Bridget Kustin

Research Fellow and Qualitative Lead, The Ownership Project

Site: CDL-Oxford

Bridget is an economic anthropologist (PhD, Johns Hopkins University) whose research, teaching, and professional employment over the past 16 years has focused on inequality and “social justice” in global contexts, particularly regarding race, religion, and financial access in South Asia, the Middle East, Europe, UK, and the US. This includes doctoral research on power structures and forms of exclusion shaping the global Islamic finance sector (including nearly two years of fieldwork with the Islami Bank Bangladesh Ltd and the Islamic Development Bank); research analysis for the US government regarding global religious discrimination; and academic research and professional consultancies regarding both financial inclusion for the world’s poorest, as well as family-owned businesses with revenue above USD 1 billion.
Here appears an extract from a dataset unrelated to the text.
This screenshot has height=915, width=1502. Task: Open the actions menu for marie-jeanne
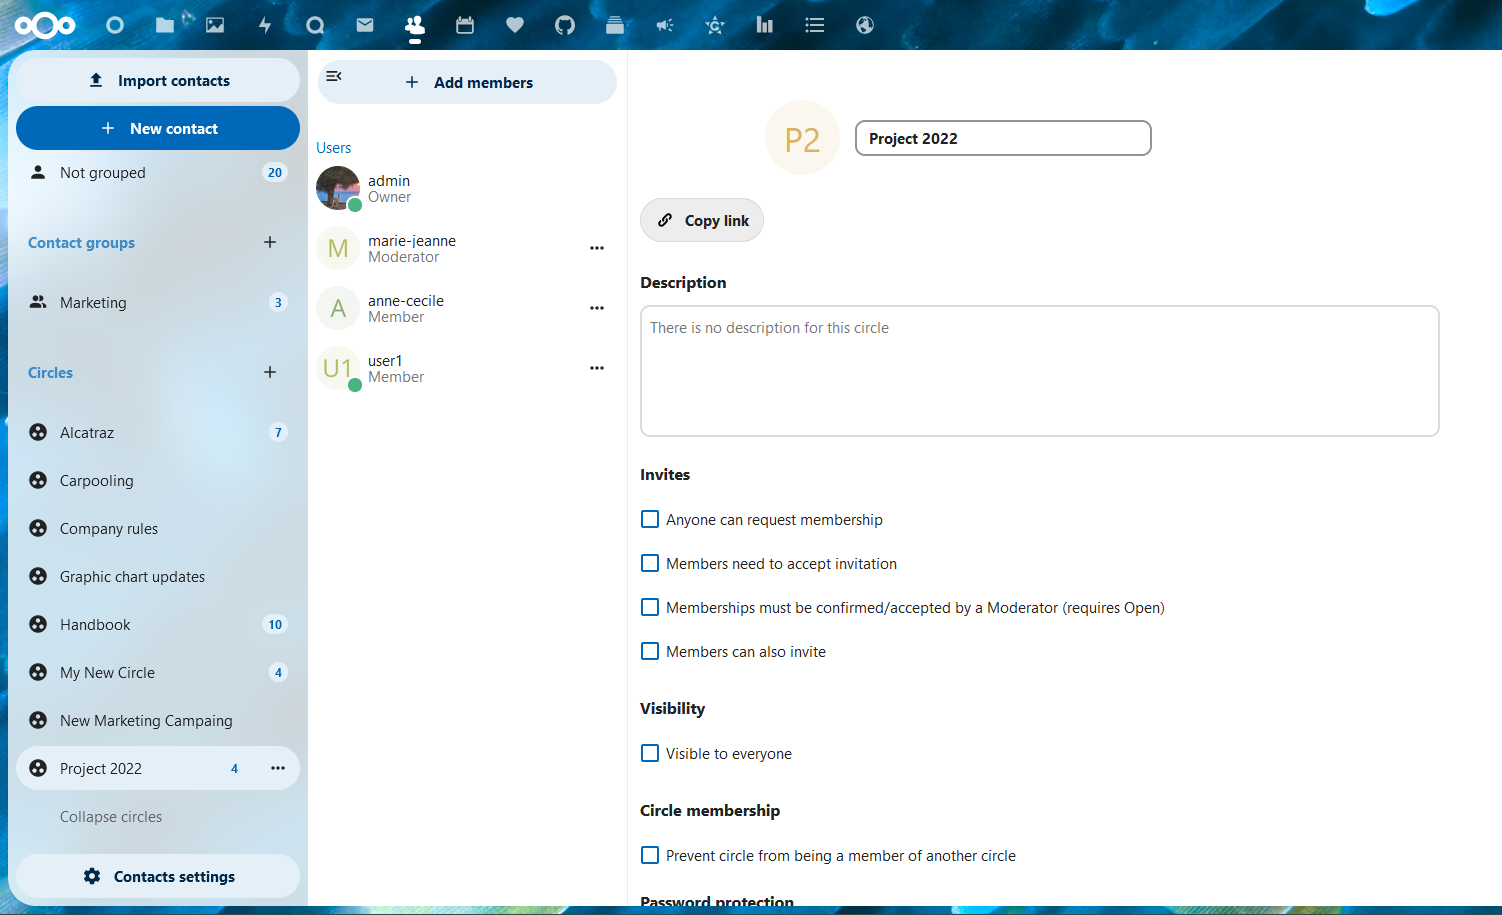(597, 248)
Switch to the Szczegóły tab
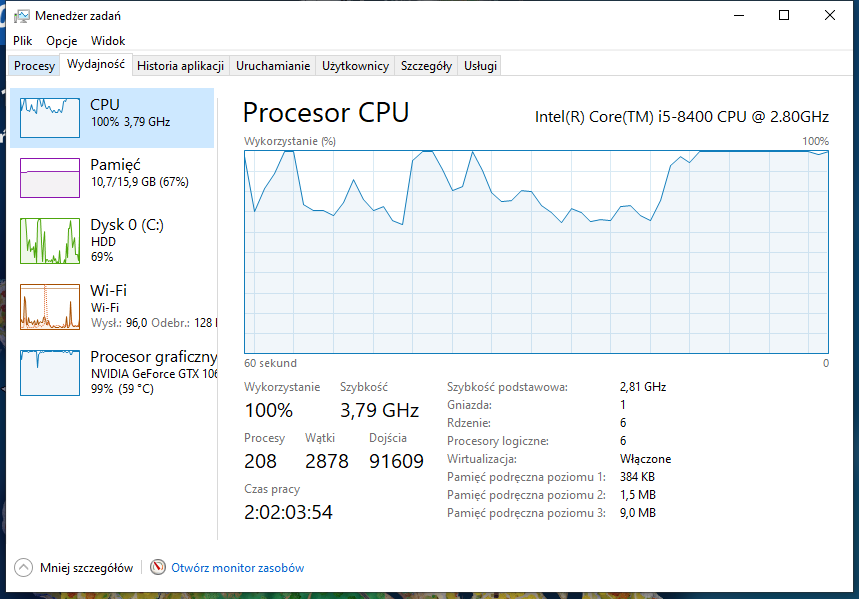 (x=426, y=66)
As a Research Fellow at Saïd Business School, University of Oxford, Bridget is the Qualitative Research Lead on the Ownership Project, which focuses on large family businesses, and an Early Career Fellow at the Skoll Centre for Social Entrepreneurship. In 2021, Bridget taught Racial Capitalism to the entirety of Oxford Saïd’s MBA class, continues to host Oxford Saïd Executive Education’s ongoing “Intersectionality and Inclusion” webinar series, and is a member of the University of Oxford’s Advisory Group to IDEA (Increasing Diversity in Enterprising Activities), convened through the Enterprising Oxford Initiative. Bridget has lived and worked in Bangladesh, Germany, India, Pakistan, the UK, and the US, and has conducted academic field research in an additional 17 countries. She has held consultancies and fellow positions with the Bill and Melinda Gates Foundation, the World Economic Forum, and Islamic Relief Worldwide.